- Text passage:
══════
And so the story is revealed by what the characters choose to tell one another, and by their silences, and by other words underlying everything they say. Our own lack of insight providing another kind, a certain objectivity illuminating how intentions can be misread, the limits of perspective, and a realistic experience of these characters as actual people without their details written on their sleeves. Their true natures requiring not so much decoding as careful reading, almost listening. This bringing forth an engagement with the novel that renders the quietness and subtlety absolutely no such thing, magnifying every single event.
Marilynne Robinson is a majestic writer. Of all the bits I underlined, my favourite remains, “They sat on the arms of their mother’s overstuffed chair while she read to them, and they huing over the back of it, and they pinched and plucked at its plushy hide. If the nub of a feather poked through, they would pull it out and play with it, a dry little plume of down, sometimes unbroken.” Or when, after a lot of thought about dumplings good or bad, Glory concedes that perhaps the word dumplings is better than dumplings themselves.
Robinson’s new novel is a gorgeous story of homecoming, exploring the nature of home itself, our histories, and the stubborn nature of family love– the bond that just can’t help itself.
July 17, 2008
Everyday I violate some principles
So at the end of June, I vowed not to buy another book until September. (I haven’t announced this officially, hoping to avoid driving book stock further into the toilet). Because I have 27 books on my books unread shelf, I’m rereading all summer, and also because I feared that my book buying had become compulsive, and I wanted to prove that it wasn’t. I couldn’t. I already bought a book on Monday, and then I did it again today. But then how could I not have, for this is not just any book. Sigh, but when is it ever?
I’d never heard of Toronto: A Literary Guide until today, when it appeared in the window of a used bookshop calling my name. Published in 1999 by Greg Gatenby (of the International Festival of Authors), this sweet tome is a perfect catalogue of all the places writers have lived or visited, written or read, or congregated together in Toronto. Broken down by neighbourhood, written in a non-cataloguey convivial tone, with fabulous details, context, historical fact, dealing with writers working in a variety of genres, dating back to the nineteenth century. Page upon page of lives.
Let’s take my neighbourhood, “South Annex”, or a one-block radius of my house, to break it down more. Major Street has been home to writers M.T. Kelly, Janet Hamilton, Howard Engel, Albert E.S. Smythe, Aviva Layton, Leon and Constance Rooke, Michael Ondaatje and Linda Spalding, Charles Tidler and Martyn Burke. Gwendolyn MacEwen lived around the corner on Robert. The marvelous house at 84 Sussex was home of the new press in the early ’70s. Greg Hollingshead and John Bemrose lived there as well. Brunswick Ave. has been home to Janice Kulyk Keefer, Olive Senior, Maggie Helwig, Adele Wiseman, David French, Erika Ritter, and Karen Mulhallen. Do note these details (whose prose is far more charming than I let on here) take up three pages of 622. Which means that my neighbourhood is fabulous, and this book is tremendously rich.
══════
- Source information:
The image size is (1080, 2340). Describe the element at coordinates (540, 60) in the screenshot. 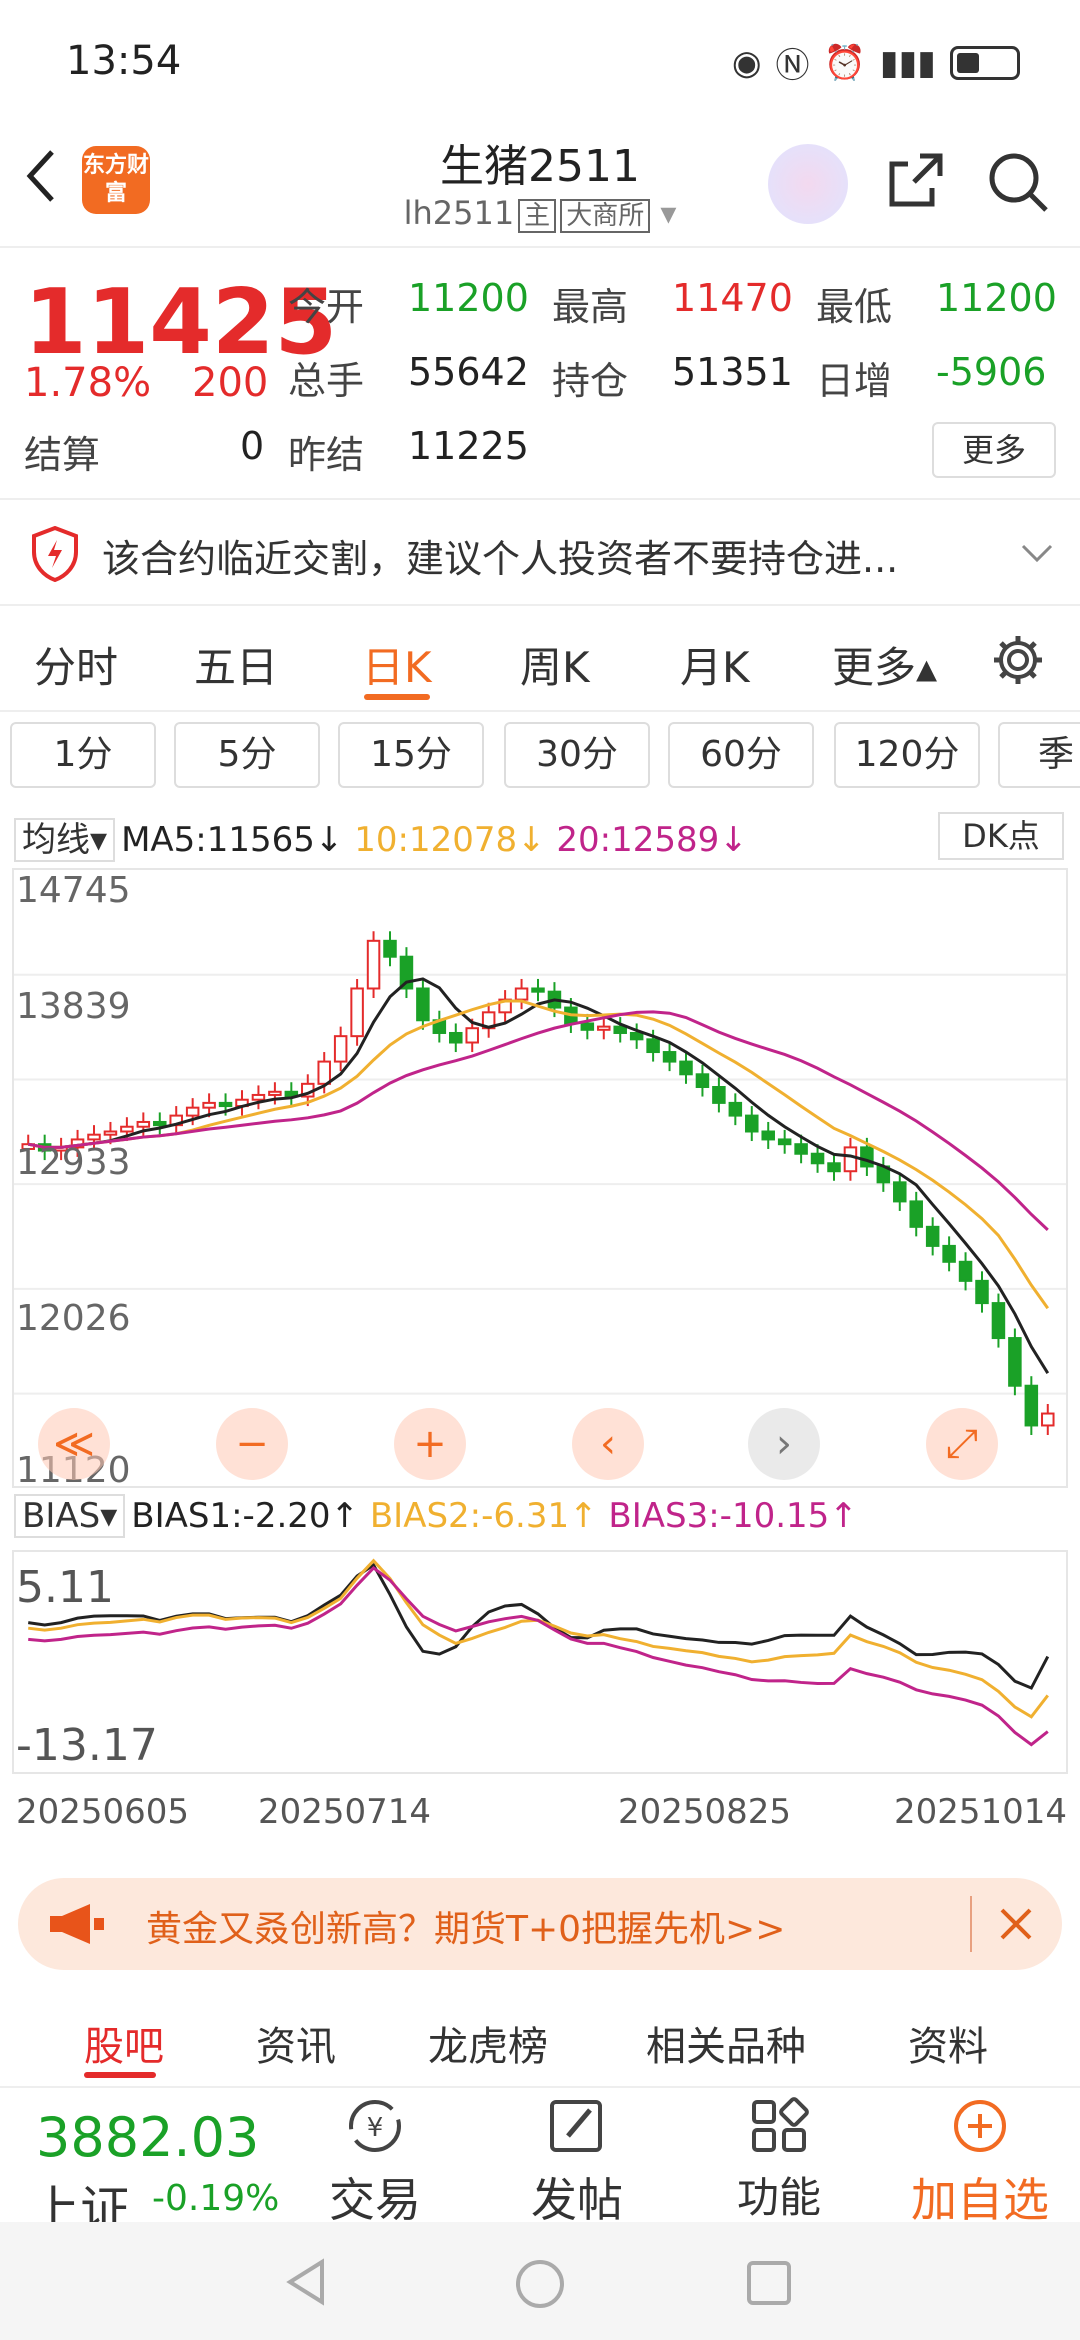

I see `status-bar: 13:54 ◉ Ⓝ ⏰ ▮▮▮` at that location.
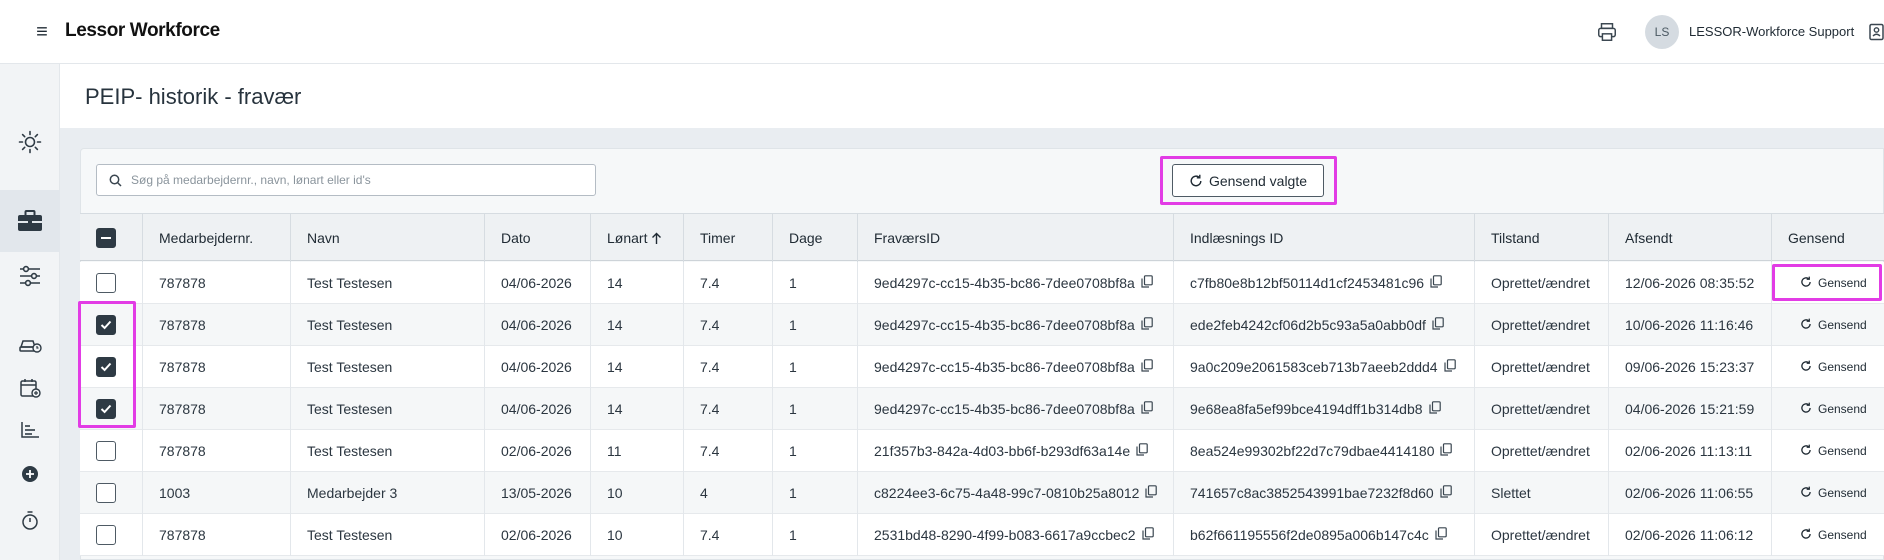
══════
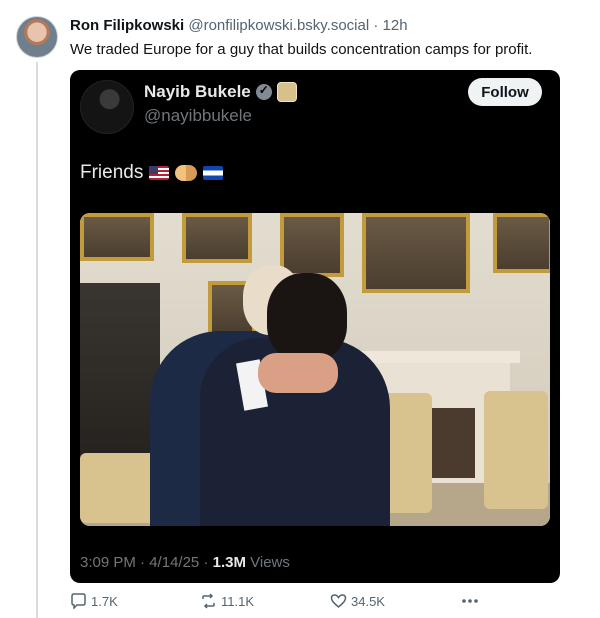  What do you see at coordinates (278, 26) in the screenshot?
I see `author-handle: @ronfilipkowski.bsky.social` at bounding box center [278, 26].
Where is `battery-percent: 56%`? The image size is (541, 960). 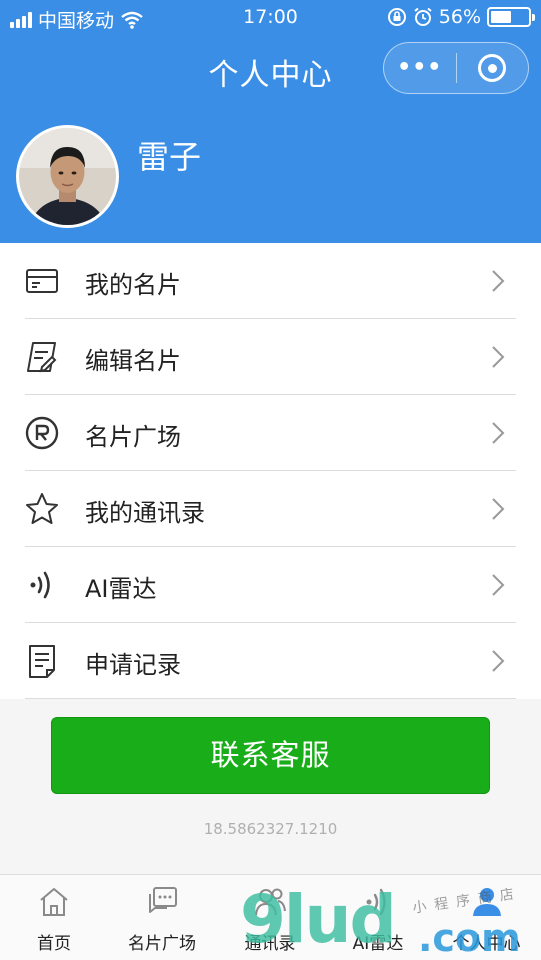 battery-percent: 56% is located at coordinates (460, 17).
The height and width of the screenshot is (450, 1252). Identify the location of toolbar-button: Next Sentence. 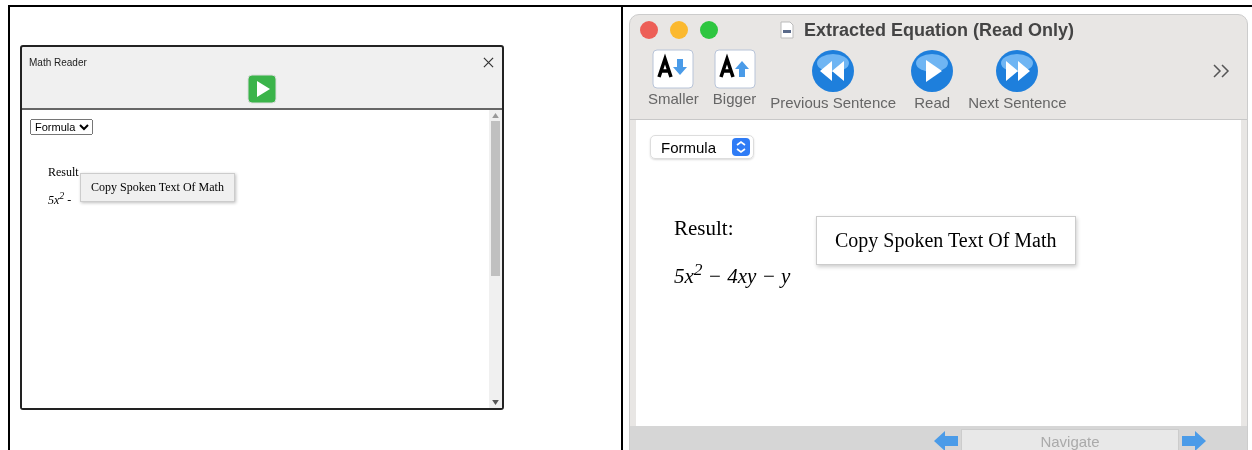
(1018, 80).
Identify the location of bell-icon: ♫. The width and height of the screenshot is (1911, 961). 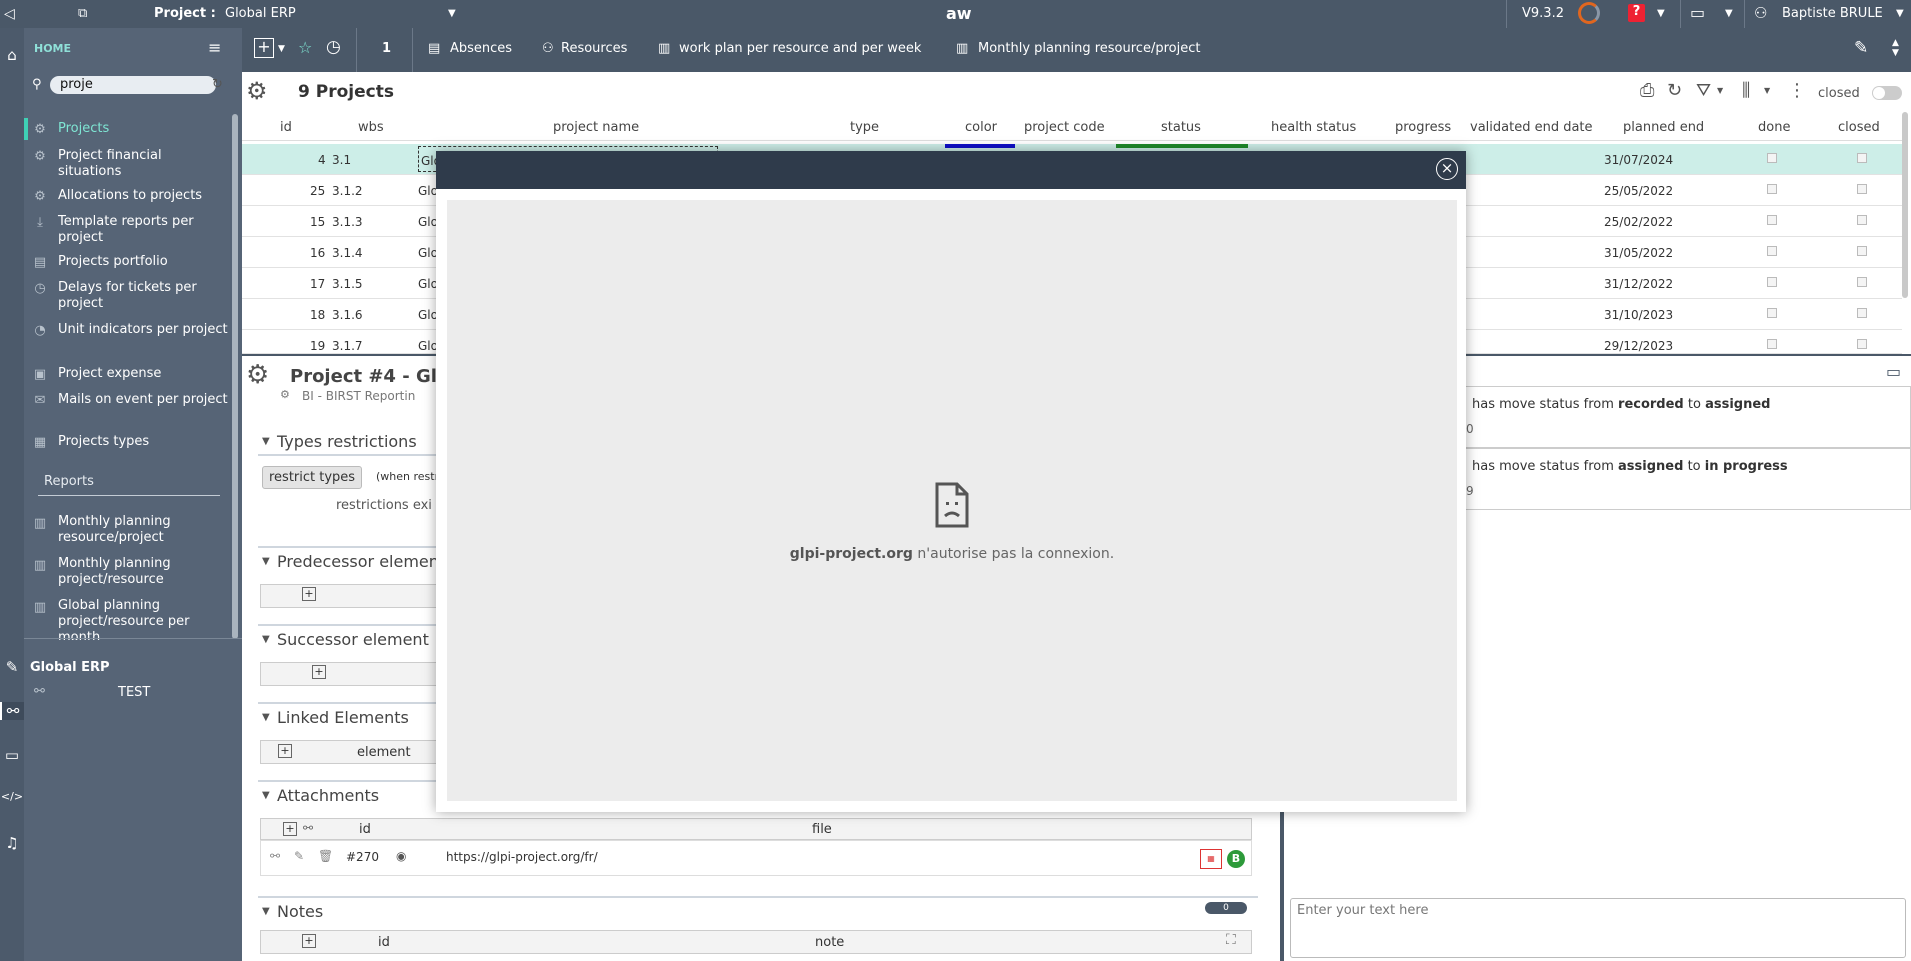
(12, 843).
══════
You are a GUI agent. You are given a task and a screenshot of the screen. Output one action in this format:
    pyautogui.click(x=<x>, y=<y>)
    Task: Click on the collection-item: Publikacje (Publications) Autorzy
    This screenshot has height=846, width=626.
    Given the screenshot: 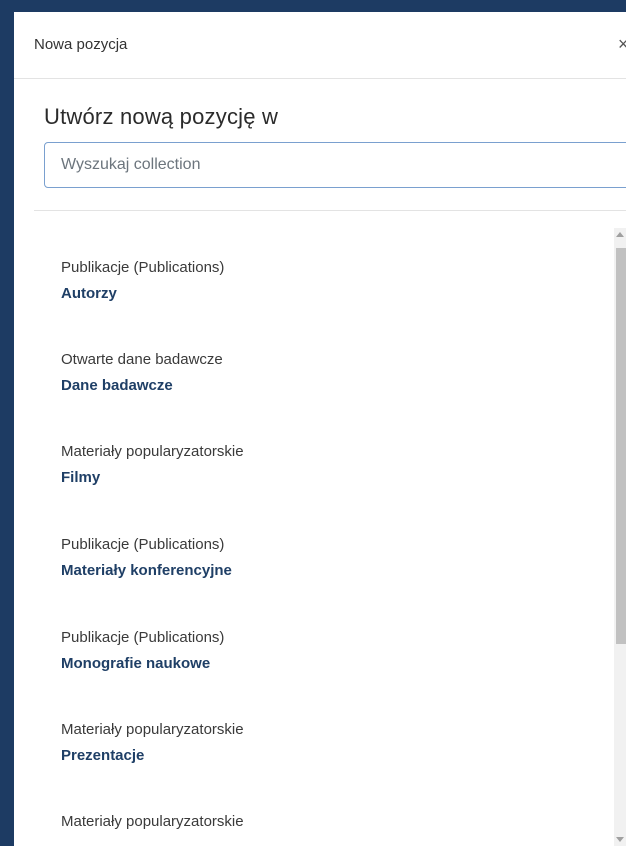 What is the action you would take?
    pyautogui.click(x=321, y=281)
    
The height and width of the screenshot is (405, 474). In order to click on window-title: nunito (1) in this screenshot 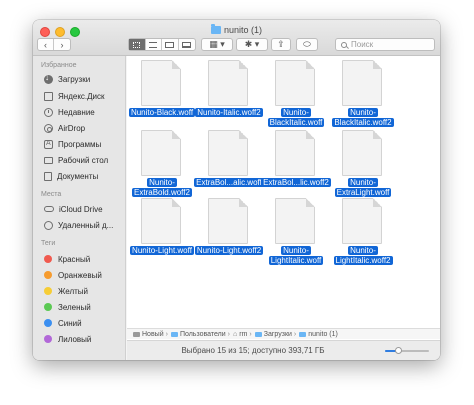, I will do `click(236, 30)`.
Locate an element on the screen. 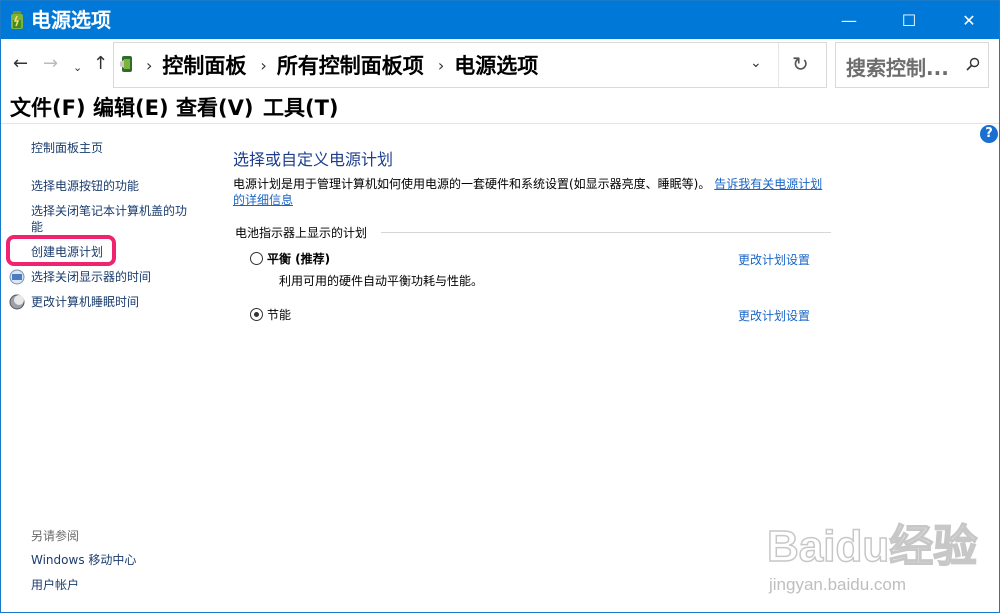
══════
- Set of tasks:
1. Revise the reading blog passage from "Marilynne Robinson is" up to and including "can’t help itself.", putting "biscuits" in place of "dumplings" each time it occurs.
2. Answer these from the reading blog passage:
(a) How many books are on the writer's unread shelf?
(b) Who published Toronto: A Literary Guide, and in what year?
(c) Which writer lived around the corner on Robert?
3. Pick up the reading blog passage about books and Toronto's literary neighborhoods after its final sentence and keep writing.

- Answers for the tasks:
1.
Marilynne Robinson is a majestic writer. Of all the bits I underlined, my favourite remains, “They sat on the arms of their mother’s overstuffed chair while she read to them, and they huing over the back of it, and they pinched and plucked at its plushy hide. If the nub of a feather poked through, they would pull it out and play with it, a dry little plume of down, sometimes unbroken.” Or when, after a lot of thought about biscuits good or bad, Glory concedes that perhaps the word biscuits is better than biscuits themselves.
Robinson’s new novel is a gorgeous story of homecoming, exploring the nature of home itself, our histories, and the stubborn nature of family love– the bond that just can’t help itself.

2.
(a) 27
(b) Greg Gatenby, in 1999
(c) Gwendolyn MacEwen

3.
Indeed I am one of those curious (and ubiquitous) creatures partial to the literary pilgrimage. How fun to now have so many now right outside the door, and a whole new book full of fantastic things to know, new connections. Awakening me to the secret history of maps I know by heart.
July 16, 2008
Chaos Continues
Bibliochaos continues– the house is in shambles, and I’m covered in paint. Luckily so are the bookshelves (paint-covered, that is), and they’ll get a second coat tomorrow, and it’s not so unreasonable to assume things will be back to normal by Thursday. Meaning that I will be able to find time to post a rave review of Marilyn Robinson’s Home, among other things. I’ve just finished rereading Joan Didion’s Play It As It Lays— I read it wrong the first time, and am glad I came back to find out just how wonderful it is.
July 16, 2008
Scream in High Park
Our trip last night to The Scream Literary Festival’s “Scream in High Park” Mainstage was quite well-documented. Off we went, waving good-bye, with a picnic full of carbs in tow. Took the subway to High Park Station and then walked deep deep into the woods, and claimed some prime seating at the venue.
The menu consisted of pasta salad, Rosenblum bread, avocado scones, cheese, and sweet snacks ala Enright. But if you can believe it, such a delicious spread wasn’t even the main event.
First up was the magnificent Mariko Tamaki, writer of Skim, which I’ve been lusting after for a while. (See Tamaki to the right). She opened her set with a poem comprising Facebook statuses of yore, read and excerpt from Skim, and then an essay about ephemerality that was well and truly lovely.
Another delight was seeing Claudia Dey read again from Stunt. As a reader she is as compelling as Tamaki, though in a different way, and I would have run right out and bought her book if I hadn’t done so already.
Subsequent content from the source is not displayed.